## Text segment
____
Based on the Nicholas Sparks novel, "Safe Haven" combines the repetitive elements of beach, bro and babe found in countless Sparks' romance movies.
"Safe Haven" spotlights the suspenseful and affirming story of a young woman's difficult journey to love again. Director Lasse Hallström delivers a predictable and melodramatic movie that reveals a plot twist at the end, making for an embarrassing Sparks adaptation.
Julianne Hough plays the part of Erin Tierney, the female protagonist trying to escape her dark past by starting afresh in small-town Southport, N.C.
In the beginning, Erin is reluctant to join the tightly bound community. She buys a house deep in the woods and adopts the identity of "Katie Feldman."
Almost instantly, Erin makes her first acquaintance with nosy neighbor Jo (Cobie Smulders). The pair share a bond of mysterious sadness throughout the movie.
Hot on her trail is Officer Tierney (David Lyons), Erin's abusive, psychotic husband. Tierney carries a water bottle full of vodka at all times, breaks into old ladies' houses, and has a constant sheen of sweat.
It's no surprise that Erin is running from this crazed man. It doesn't help that Tierney has distributed a fake statewide document saying Erin is wanted for murder. Though her crazy husband hopes his stalking will result in happily ever after, he drives her right into the arms of another man instead.
The romance blossoms when Erin arrives in Southport and buys a coffee from Alex (Josh Duhamel), a widowed store owner. The two predictably get caught in a whirlwind of romance from this point on, starting with Alex giving Erin a bicycle and ending in love. Their love story is rather mellow-probably because neither have much of a personality.
"Safe Haven" mirrors Sparks' biggest hit, "The Notebook." The audience gets a romantic canoe ride, the sudden rainstorm, a goofy first dance and several shots of the heroine being hoisted in the air.
However, it's missing the angry passion that made "The Notebook" so successful. Erin and Alex aren't violently, fiercely in love.
____
## Exercise brief
Continue the "Safe Haven" movie review from where it stops.

## Material shown
____
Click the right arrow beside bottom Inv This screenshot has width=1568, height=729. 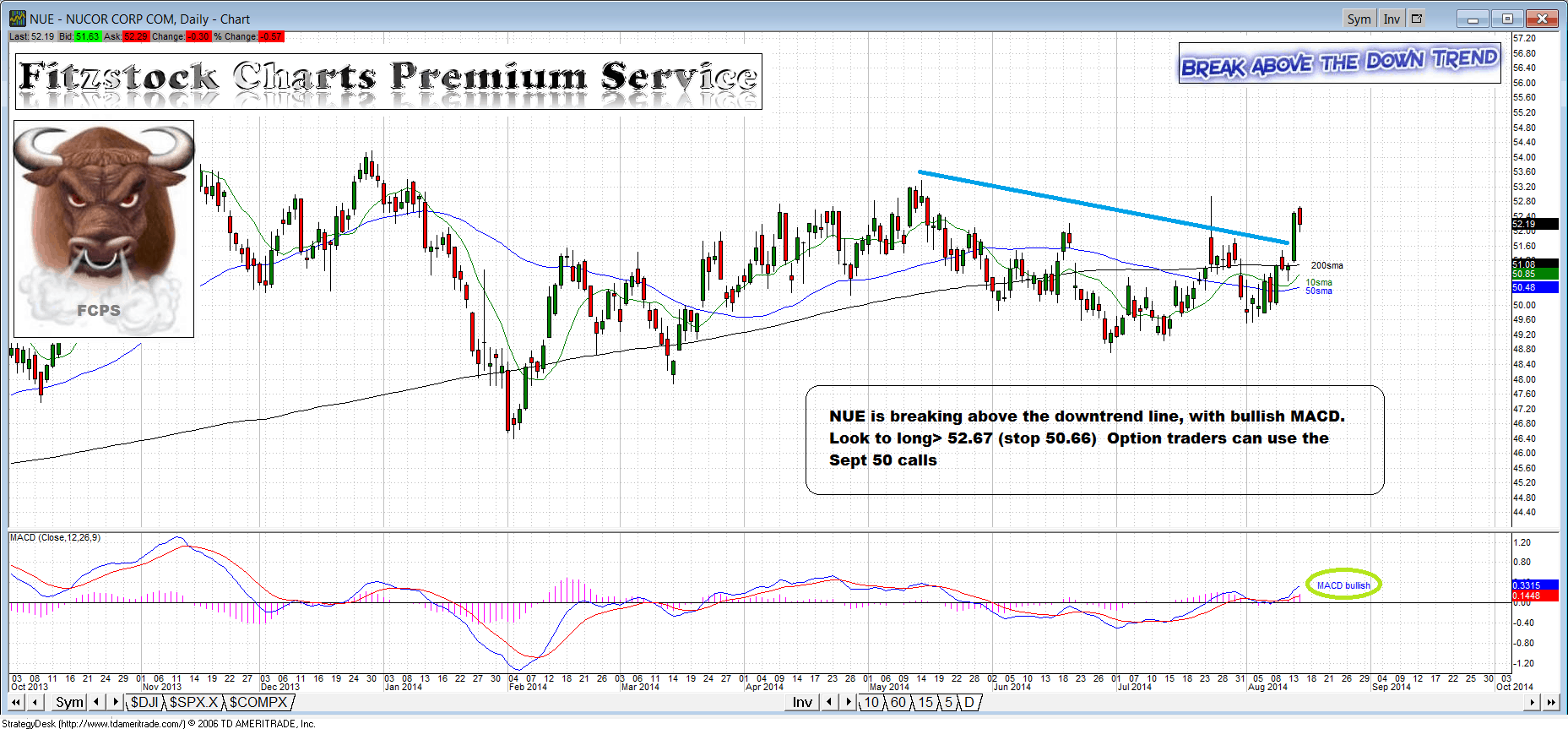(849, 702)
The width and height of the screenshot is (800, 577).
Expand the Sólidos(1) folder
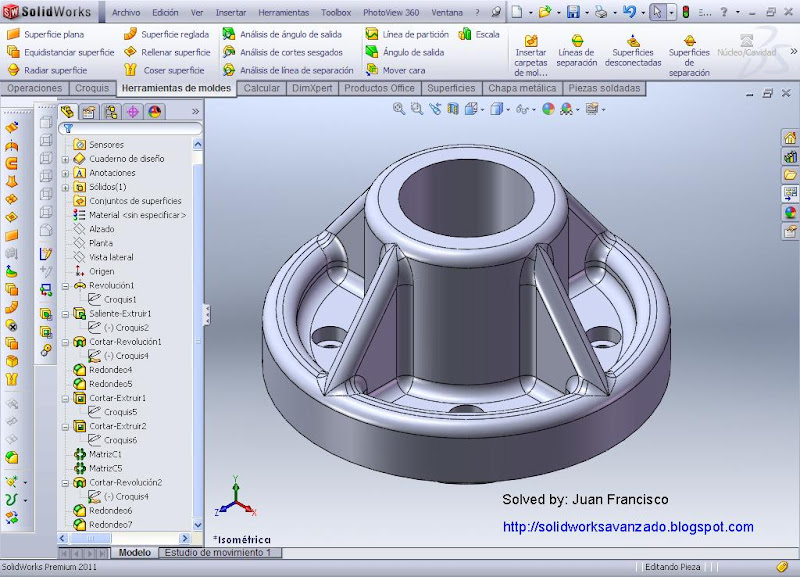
____
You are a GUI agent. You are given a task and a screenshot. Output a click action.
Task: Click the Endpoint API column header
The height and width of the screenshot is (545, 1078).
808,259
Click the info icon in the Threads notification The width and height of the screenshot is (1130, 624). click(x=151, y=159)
____
## Answer to this problem
Once Alex learns that Erin is wanted for murder, he's about as angry as someone gets when they get a parking ticket. He pleads with her to stay and she does, and it appears that everything is peachy after all.
"Safe Haven" strays from typical Sparks' romance movies in that it has a more realistic element to it. The heroine doesn't traipse around in expensive high heels and gaudy jewelry. Instead, Southport is a working community filled with realistic country characters.
Unfortunately, the last five minutes of "Safe Haven" slaps the realistic romance right out of the movie. Sparks delivers a nutty twist that's a bit out there, even for him.
After Katie and Alex share their last big kiss, he gives her a note from his dead wife, written before she died of cancer. It's then that she realizes her clingy neighbor Jo is actually the ghost of Alex's dead wife.
It gets better. As expected, she adores Katie and totally supports her love shared with Alex. In flashbacks, Katie realizes that all her walks in the woods with Jo were really just her walking along, chatting with herself.
Does this mean Katie is insane, or did Jo seek Katie out when she arrived in town because she knew Katie was destined for Alex?
It's hard to tell, but one thing is sure: "Safe Haven" is a lackluster adaptation of Sparks' novel combined with certain cheesy scenes featured in "The Notebook."
In one word, "Safe Haven" may be described as disappointing.